Congenital Myasthenia and ChAT

Abstract & Commentary

Source: Schmidt C, et al. Congenital myasthenia syndrome due to a novel missense mutation in the gene encoding choline acetyltransferase. Neuromuscul Disord. 2003; 13:245-251.

Congenital myasthenic syndromes (CMS) are present at birth. Some patients, however, may not seek medical attention until later in childhood or adulthood. Classified as presynaptic, synaptic, or postsynaptic defects, multiple gene mutations have been described. Involvement of the a, b, d, or e subunit of the acetylcholine receptor (AchR) encompasses slow channel syndrome, fast channel syndrome, and AchR deficiency, all postsynaptic defects, as are end plate rapsyn deficiency and end plate acetylcholinesterase deficiency. These latter 2 reside on chromosomes 11p and 3p, respectively. Only recently has a presynaptic mutation been elucidated for CMS.
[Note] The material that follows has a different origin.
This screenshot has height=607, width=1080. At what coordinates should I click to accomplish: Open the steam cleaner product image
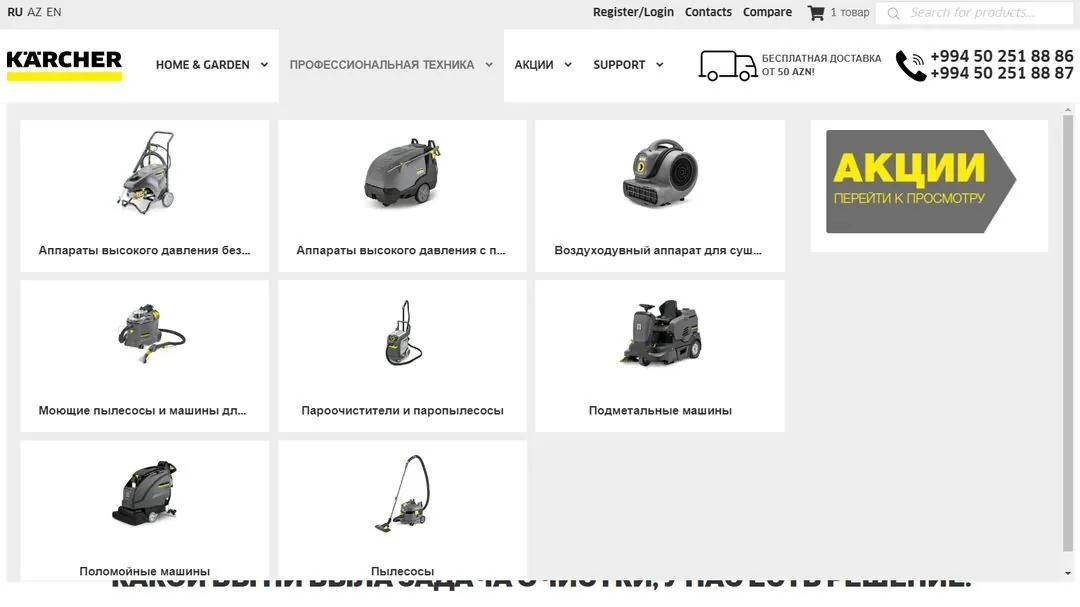403,333
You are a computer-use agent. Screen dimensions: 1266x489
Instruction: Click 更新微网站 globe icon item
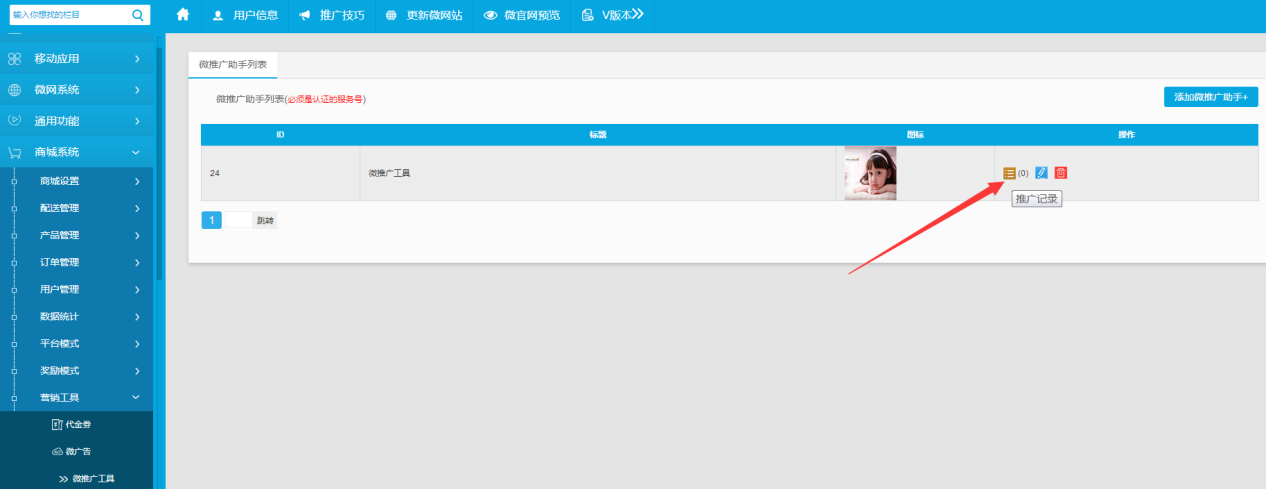tap(424, 16)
Three patients from 2 separate kinships were studied, both from Turkey, and both reported consanguinity in the parents. Presentation was neonatally or after age 1 year. In 1, feeding and swallowing difficulties were noted at birth, followed by fatigability in the second year of life. In 2 other children, exercise-induced muscle weakness or ptosis were noted after 1 year. All 3 patients experienced multiple episodes of sudden apnea. Mutation analysis of the choline acetyltransferase (ChAT) gene revealed a single, novel, and identical point mutation in all patients, resulting in the exchange of isoleucine for threonine at codon 336. Unaffected family members either did not carry the mutation or demonstrated only a single allele with the mutation. This was consistent with recessive inheritance. CMS with episodic apnea is the first presynaptic CMS to be genetically elucidated and confirmed.

Commentary

CMS should be considered in any patient with a suspected neuromuscular junctionopathy in whom AchR and calcium channel antibodies are negative. Infantile or childhood symptoms and a family history of possible CMS will often be uncovered by a meticulous history. Electrodiagnostic studies and therapeutic response to acetylcholinesterase (AchE) inhibitors will then permit accurate diagnosis in most instances. Repetitive nerve stimulation in CMS reveals a decemental pattern at low rates (2-5 Hz) of stimulation, similar to that seen in autoimmune myasthenia gravis (MG). Higher rates (10-50 Hz) may also produce a decrement, allowing differentiation of CMS from MG. When rapid repetitive nerve stimulation results in an incremental response, consider congenital Eaton Lambert myasthenic syndrome, which, like episodic apnea, is a presynaptic CMS. Exercise and AchE inhibitors partially or fully reverse the decrement in most CMS, as does 3,4-diamonopyridine. Exceptions to this rule include AchE deficiency and slow channel syndrome. Morphological studies are only rarely required for precise diagnosis. These include electron microscopic examination of the end plate to estimate AchR number and AchE amount and microelectrode studies to assess end plate potentials and quantal release of Ach. Peripheral blood DNA analysis for molecular genetic testing is available for diagnostic confirmation when indicated. — Michael Rubin

Dr. Rubin is Professor of Clinical Neurology, New York Presbyterian Hospital - Cornell Campus.